Task objective :: All that is needed is every line of the listing below that has "agent".

Study material ::
=== Begin Enclosure ===
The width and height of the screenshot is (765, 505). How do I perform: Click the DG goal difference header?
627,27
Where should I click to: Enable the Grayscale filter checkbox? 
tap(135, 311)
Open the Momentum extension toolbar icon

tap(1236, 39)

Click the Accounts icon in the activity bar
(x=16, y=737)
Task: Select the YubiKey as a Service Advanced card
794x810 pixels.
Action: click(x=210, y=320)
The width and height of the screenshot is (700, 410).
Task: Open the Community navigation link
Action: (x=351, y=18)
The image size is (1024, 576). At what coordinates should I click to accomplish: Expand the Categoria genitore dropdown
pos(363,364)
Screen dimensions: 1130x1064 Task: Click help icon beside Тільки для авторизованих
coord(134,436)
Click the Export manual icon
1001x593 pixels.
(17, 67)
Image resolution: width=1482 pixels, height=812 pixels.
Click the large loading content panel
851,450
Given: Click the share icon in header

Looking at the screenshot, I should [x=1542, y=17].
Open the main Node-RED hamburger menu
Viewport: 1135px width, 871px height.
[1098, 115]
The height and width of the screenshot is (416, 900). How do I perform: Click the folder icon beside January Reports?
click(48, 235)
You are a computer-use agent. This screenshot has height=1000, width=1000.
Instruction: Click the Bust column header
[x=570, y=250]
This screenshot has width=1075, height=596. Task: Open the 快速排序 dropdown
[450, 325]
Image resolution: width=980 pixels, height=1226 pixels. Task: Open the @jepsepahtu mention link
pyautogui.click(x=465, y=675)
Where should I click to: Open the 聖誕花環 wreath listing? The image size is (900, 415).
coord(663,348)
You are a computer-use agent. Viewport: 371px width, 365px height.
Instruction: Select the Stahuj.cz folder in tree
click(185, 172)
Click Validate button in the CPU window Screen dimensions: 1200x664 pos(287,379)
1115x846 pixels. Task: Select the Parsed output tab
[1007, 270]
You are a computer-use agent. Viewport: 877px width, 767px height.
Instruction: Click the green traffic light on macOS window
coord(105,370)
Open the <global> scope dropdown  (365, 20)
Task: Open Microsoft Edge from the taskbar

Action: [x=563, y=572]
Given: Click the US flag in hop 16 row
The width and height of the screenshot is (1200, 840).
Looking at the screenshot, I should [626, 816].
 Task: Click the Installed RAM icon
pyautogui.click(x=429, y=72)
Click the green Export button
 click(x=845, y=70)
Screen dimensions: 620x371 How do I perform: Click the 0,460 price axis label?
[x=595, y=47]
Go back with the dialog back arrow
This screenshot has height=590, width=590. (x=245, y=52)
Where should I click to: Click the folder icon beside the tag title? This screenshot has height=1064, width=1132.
=== End Enclosure ===
Task output ::
You are a computer-use agent. This screenshot has height=1000, width=1000.
You are a computer-use agent. Viewport: 371px width, 365px height.
You are a computer-use agent. Viewport: 877px width, 767px height.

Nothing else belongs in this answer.